━━ DOCUMENT

Hilde Benjamin ( Lange; 5 February 1902 – 18 April 1989) was an East German judge and Minister of Justice of the German Democratic Republic. She is most notorious for presiding over the East German show trials of the 1950s, which drew comparisons to the Nazi Party's Volksgericht show trials under Judge Roland Freisler. Hilde Benjamin is particularly known for being responsible for the politically motivated prosecution of Erna Dorn and Ernst Jennrich. In his 1994 inauguration speech German President Roman Herzog cited Hilde Benjamin as a symbol of totalitarianism and injustice, and called both her name and legacy incompatible with the German Constitution and with the rule of law.

━━━━

__GOAL__
Write what comes next in the text on Hilde Benjamin, starting after its last sentence. The listing is not needed.

━━ RAW DATA

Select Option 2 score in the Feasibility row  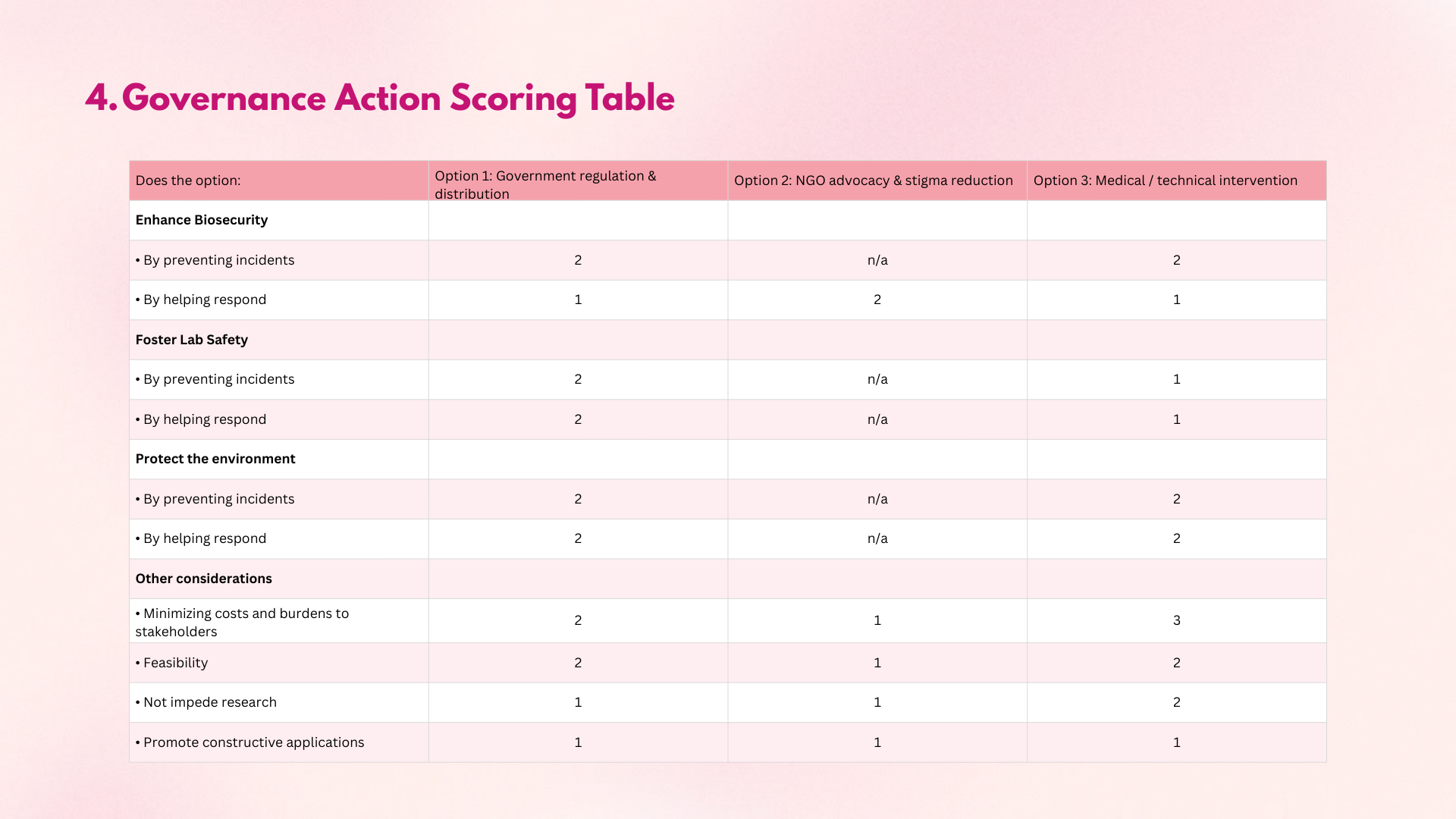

━━━━

__RESPONSE TO THE EXERCISE__
Life

Childhood and education 
Hilde Lange was born in Bernburg, Anhalt, and grew up in Berlin, in to a middle class and liberal minded Protestant family, the daughter of the engineer Heinz Lange and his wife, Adele. Growing up in the culturally inclined liberal ambience of a middle-class family awakened in her an early interest in classical music and German literature: this would stay with her throughout her life.  In 1921 she successfully completed her school career at the Fichtenberg High School in Steglitz on the south side of Berlin.

She was among the first women to study the law of Germany, which she did at Berlin, Heidelberg, and Hamburg from 1921 to 1924.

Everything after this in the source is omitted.